During the years they served their country, the veterans now buried in the Cumberland County Veterans’ Cemetery proudly wore their uniforms and adhered to a meticulous dress code that bonded them together as a unit. They marched, trained and fought in a spirit of honor and common purpose.
In that same spirit, the Office of Veterans’ Affairs and Interment will begin more stringent enforcing of the existing rules established when the cemetery was opened. These rules were designed to guarantee implementation of a certain level of uniformity unique to veterans at the cemetery located on Trench Road in Hopewell.
Over time, according to officials, there has been a slow deterioration of compliance. The goal, beginning March 15th, is to re-establish adherence. Two signs with the rules posted have been placed at the cemetery, which should assist families and friends of the interred understand how to comply.
“The vision is a pristine, simple appearance that lends integrity and honor to the military ways that each veteran participated in during their service,” said Veterans’ Affairs Director Diana Pitman. “Uniformity is essential to honoring our veterans.”
By uniformity, Pitman says she envisions a cemetery with one or two cones with flowers placed at the top of graves above the marker. On special remembrance days, the cemetery (rather than individual families) will place flags beside the flowers.
As of March 15th, all other objects such as solar lights, plants in pots, hanging and in-ground plants, personal items of sentiment, pictures and personally placed flags will be removed in accordance with the rules and regulations.
Pitman said the regulations are not intended to be insensitive to families. “It’s the difference between a civilian cemetery and a veterans’ cemetery,” she explained. “As a civilian, when you get up in the morning you are able to choose whatever outfit you want to wear that day. It can be any color, pattern or design. Individually it looks beautiful. But when you put a group of civilians together with all the different colors, patterns and accessories, it may look brash and out of sync by military standards. In the military, persons are taught uniformity. The same uniform is worn by all and it must be worn a certain way so that when seen as a group it is a portrait of a team rather than the individual.”
Freeholder Tony Surace, the Veterans’ Affairs liaison, said Cumberland County has a beautiful veterans’ cemetery. “With total compliance from everyone, it will realize its full potential as a place that represents the unity of veterans as brothers and sisters in arms.”

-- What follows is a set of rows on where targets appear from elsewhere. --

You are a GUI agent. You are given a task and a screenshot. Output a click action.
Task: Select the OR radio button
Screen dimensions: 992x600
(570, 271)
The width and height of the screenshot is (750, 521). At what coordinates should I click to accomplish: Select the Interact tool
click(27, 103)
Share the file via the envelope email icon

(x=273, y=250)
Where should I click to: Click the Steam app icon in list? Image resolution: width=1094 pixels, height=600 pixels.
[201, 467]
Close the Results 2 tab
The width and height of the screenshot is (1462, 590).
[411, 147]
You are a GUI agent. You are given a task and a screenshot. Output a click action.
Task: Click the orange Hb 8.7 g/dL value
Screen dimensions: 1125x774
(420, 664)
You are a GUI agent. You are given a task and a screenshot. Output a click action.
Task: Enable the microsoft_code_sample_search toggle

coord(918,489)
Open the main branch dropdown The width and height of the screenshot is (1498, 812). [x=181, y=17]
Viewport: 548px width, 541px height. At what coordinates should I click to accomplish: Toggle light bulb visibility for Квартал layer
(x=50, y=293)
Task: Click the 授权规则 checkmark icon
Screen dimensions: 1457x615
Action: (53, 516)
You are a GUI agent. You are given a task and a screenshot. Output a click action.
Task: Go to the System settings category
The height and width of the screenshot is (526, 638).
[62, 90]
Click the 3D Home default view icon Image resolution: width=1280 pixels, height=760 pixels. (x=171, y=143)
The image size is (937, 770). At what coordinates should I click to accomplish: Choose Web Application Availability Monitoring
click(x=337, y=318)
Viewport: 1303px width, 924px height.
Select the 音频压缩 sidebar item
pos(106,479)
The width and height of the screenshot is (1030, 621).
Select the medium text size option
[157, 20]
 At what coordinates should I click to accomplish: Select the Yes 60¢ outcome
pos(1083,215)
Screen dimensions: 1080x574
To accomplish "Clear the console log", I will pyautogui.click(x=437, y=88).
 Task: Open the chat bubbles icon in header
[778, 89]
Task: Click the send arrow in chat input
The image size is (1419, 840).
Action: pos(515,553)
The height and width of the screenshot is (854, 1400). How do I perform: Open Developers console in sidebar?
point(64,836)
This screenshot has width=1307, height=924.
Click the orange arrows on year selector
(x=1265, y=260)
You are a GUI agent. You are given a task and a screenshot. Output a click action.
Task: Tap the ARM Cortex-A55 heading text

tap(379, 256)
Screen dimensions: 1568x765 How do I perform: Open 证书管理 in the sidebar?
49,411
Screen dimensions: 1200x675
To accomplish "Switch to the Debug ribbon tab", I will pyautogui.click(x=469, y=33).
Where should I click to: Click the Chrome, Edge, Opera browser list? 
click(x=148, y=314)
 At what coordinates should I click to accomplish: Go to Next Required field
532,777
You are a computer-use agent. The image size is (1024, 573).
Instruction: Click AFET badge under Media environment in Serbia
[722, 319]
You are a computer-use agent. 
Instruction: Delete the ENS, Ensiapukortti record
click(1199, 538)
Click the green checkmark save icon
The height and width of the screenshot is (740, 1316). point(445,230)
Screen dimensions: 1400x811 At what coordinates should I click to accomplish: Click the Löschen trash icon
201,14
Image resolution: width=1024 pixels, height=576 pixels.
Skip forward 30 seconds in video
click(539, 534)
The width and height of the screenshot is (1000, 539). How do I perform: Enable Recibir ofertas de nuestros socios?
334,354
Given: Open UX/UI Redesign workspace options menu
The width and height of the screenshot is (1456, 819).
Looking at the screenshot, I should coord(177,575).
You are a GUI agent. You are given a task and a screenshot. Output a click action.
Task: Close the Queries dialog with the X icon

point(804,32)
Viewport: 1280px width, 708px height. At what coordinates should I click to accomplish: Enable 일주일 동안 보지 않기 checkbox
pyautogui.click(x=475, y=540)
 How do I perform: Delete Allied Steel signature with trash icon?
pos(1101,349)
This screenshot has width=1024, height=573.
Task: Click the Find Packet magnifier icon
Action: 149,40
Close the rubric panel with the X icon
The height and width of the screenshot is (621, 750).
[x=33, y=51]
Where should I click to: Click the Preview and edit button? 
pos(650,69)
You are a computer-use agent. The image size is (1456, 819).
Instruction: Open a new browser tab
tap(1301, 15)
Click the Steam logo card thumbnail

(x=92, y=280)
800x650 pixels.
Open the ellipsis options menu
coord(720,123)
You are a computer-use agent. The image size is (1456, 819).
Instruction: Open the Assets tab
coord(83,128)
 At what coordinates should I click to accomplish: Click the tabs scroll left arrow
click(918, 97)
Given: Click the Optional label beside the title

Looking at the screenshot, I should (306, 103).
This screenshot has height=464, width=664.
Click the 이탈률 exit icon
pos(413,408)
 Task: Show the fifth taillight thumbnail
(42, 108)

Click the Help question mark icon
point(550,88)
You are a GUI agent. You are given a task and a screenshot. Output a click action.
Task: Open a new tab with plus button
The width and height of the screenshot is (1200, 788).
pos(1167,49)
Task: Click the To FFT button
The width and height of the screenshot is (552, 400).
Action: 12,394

Pitman said flags placed previously have already been removed from grave sites in compliance with the U.S. Flag Code (and in conjunction with all national, state and municipal veterans’ and military cemeteries). According to the Code, the American flag is only to be displayed from sunrise to sundown unless illuminated. Having a flag on each gravesite 24/7 actually demeans the intent of its’ display. Flags are never to be used for any form of decoration and are only to be placed on veterans’ graves on Memorial Day, Armed Forces Day, Veterans’ Day and other specific dates designated as remembrance days.
“Although the sight of hundreds of flags flying is truly majestic, it is also important that we comply with the standards of respect that are mandated by the United States Flag Code,” said Pitman. “It is really important for families and friends of the interred veteran and the community at large to understand the difference between use of a flag as a constant decoration versus the occasional proper display as a tribute or remembrance.”
Pitman says flags will be placed on all graves during designated observances and notes that a flagstaff at the center of the Veterans’ Cemetery plaza will continue to have a 24 hour display of the large American flag in compliance with proper illumination during hours of darkness. “Our veterans will never be without Old Glory as it is our sincere intent to make sure that our county veterans cemetery is a place of pride, respect and final repose for our veterans to be watched over as she flies majestically in their honor.”
CUMBERLAND COUNTY VETERANS CEMETERY
Rules & Regulations
- Fresh, artificial and small plants must be in floral cones.
- Only 2 floral cones permitted at TOP edge of grave.
- No in-ground planting of any type.
- Potted plants, wreaths, flags, emblems or other decorative articles are NOT permitted on graves unless specifically authorized during defined holidays.
- Flowers of any type may be removed at the discretion of cemetery personnel when they become unsightly, faded or wilted.
- Evergreen blankets and wreaths permitted 15 December – 15 January.
- Wreaths and/or floral arrangements are permitted up to one week during Specified Holidays:
- Mothers’ Day
- Memorial Day
- Fathers’ Day
- Independence Day
- Veterans’ Day
- No eternal and/or solar lights are permitted on graves.
- No modifications or changes may be made to grave markers or concrete footings without authorization from the Veterans Interment Office.
Any items and/or displays that are NOT in compliance with these rules will automatically be removed by cemetery personnel.